__What you need to do__
Copy exactly, and only, the lines from the one containing "You are a computer-use agent. Image" through the last line of the records below.

__Available data__

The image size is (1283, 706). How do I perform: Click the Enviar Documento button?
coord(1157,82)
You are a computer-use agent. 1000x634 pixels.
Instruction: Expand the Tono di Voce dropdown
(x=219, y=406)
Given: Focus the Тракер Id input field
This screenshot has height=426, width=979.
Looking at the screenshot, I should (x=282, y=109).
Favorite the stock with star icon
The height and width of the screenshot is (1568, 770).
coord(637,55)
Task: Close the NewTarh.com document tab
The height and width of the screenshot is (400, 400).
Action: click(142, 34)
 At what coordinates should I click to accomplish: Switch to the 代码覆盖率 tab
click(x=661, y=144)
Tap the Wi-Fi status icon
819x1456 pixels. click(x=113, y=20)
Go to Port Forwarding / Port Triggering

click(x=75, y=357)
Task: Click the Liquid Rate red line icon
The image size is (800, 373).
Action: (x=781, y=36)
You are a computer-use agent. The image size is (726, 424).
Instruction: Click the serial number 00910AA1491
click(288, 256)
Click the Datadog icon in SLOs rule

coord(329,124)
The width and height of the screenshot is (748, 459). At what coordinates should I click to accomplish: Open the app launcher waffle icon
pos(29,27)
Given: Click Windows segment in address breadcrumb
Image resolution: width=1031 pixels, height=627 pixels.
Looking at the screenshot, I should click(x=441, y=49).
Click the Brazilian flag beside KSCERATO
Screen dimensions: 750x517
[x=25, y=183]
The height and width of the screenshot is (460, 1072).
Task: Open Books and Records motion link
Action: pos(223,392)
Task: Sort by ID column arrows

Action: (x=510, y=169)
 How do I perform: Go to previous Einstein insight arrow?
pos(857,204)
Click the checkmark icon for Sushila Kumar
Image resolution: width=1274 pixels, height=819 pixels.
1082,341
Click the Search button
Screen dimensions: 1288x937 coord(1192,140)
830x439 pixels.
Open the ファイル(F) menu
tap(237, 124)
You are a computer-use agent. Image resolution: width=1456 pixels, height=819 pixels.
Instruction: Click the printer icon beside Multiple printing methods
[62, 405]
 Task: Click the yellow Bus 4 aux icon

__Answer for the task__
You are a computer-use agent. Image resolution: width=1456 pixels, height=819 pixels.
Instruction: Click the printer icon beside Multiple printing methods
[62, 405]
 Task: Click the yellow Bus 4 aux icon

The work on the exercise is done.